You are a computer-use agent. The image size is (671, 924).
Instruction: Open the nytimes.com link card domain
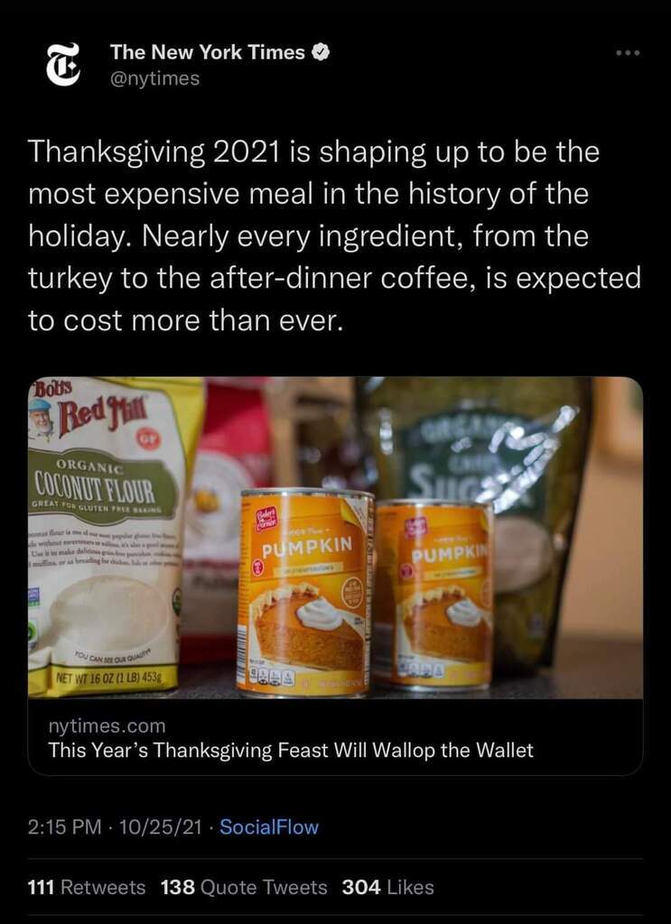(107, 726)
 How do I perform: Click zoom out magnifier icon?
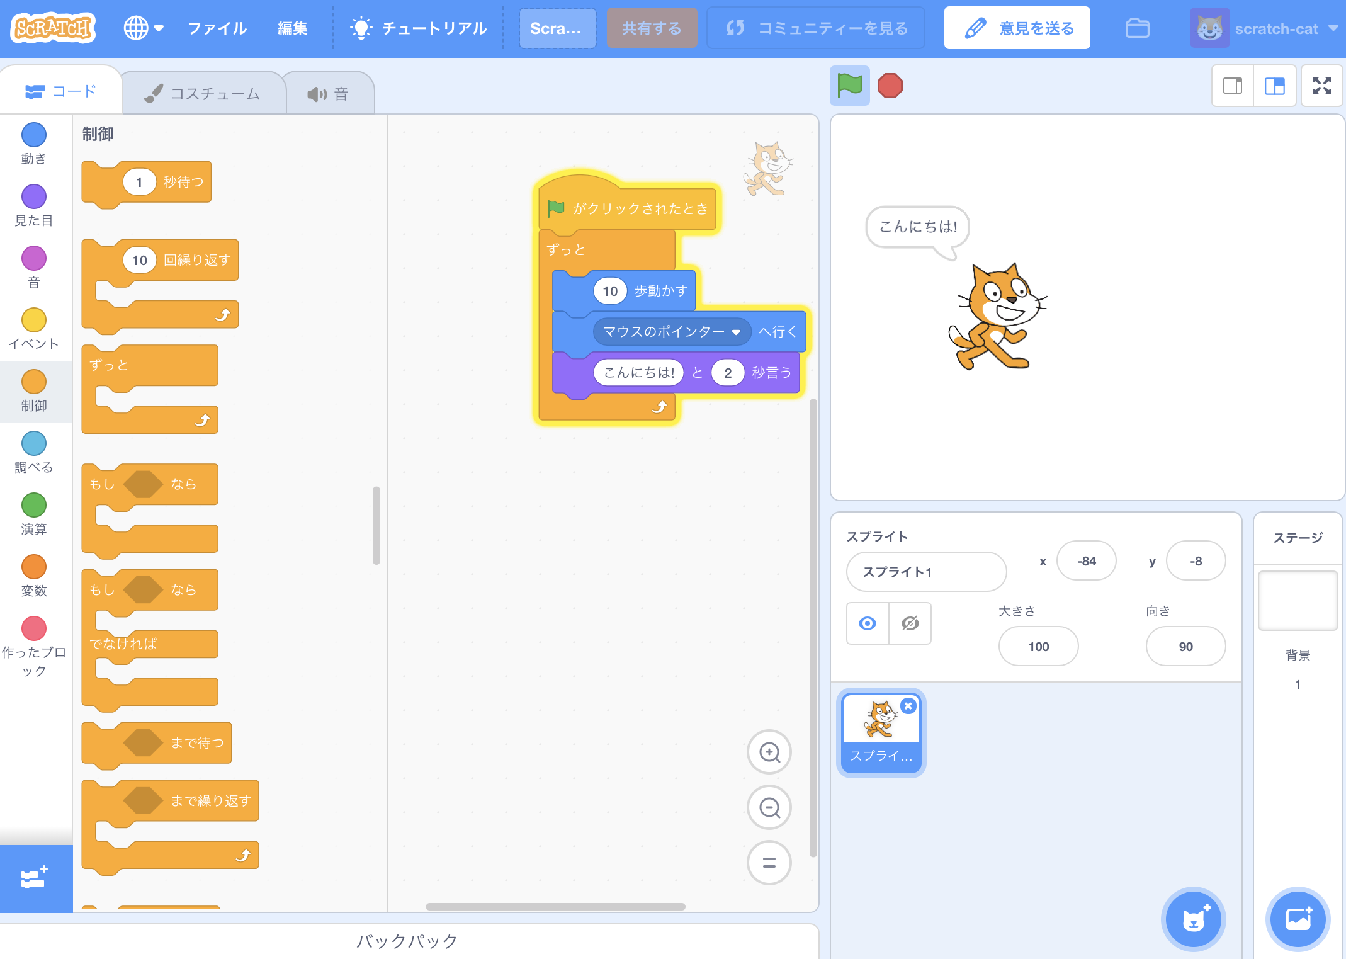(772, 809)
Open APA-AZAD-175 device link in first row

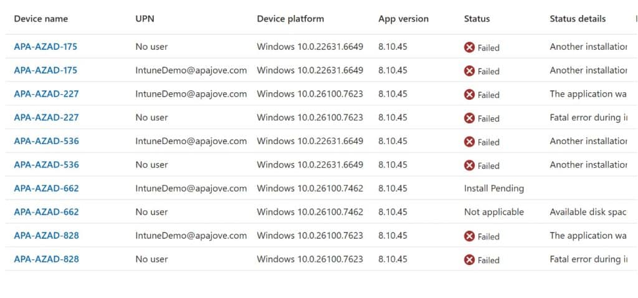click(45, 47)
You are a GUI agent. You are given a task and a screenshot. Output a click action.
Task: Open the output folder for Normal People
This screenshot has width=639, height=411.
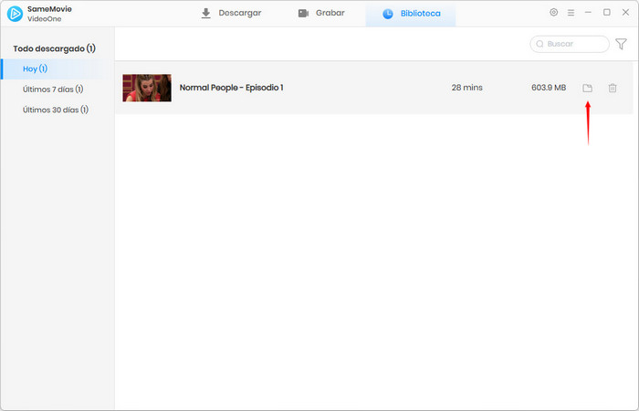tap(588, 88)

## What you are asked to do:
The string "agent" may occur in the listing; show every line where it does.

## Finished exercise:
You are a computer-use agent. The image size is (671, 924).
You are a GUI agent. You are given a task and a screenshot. Output a click action.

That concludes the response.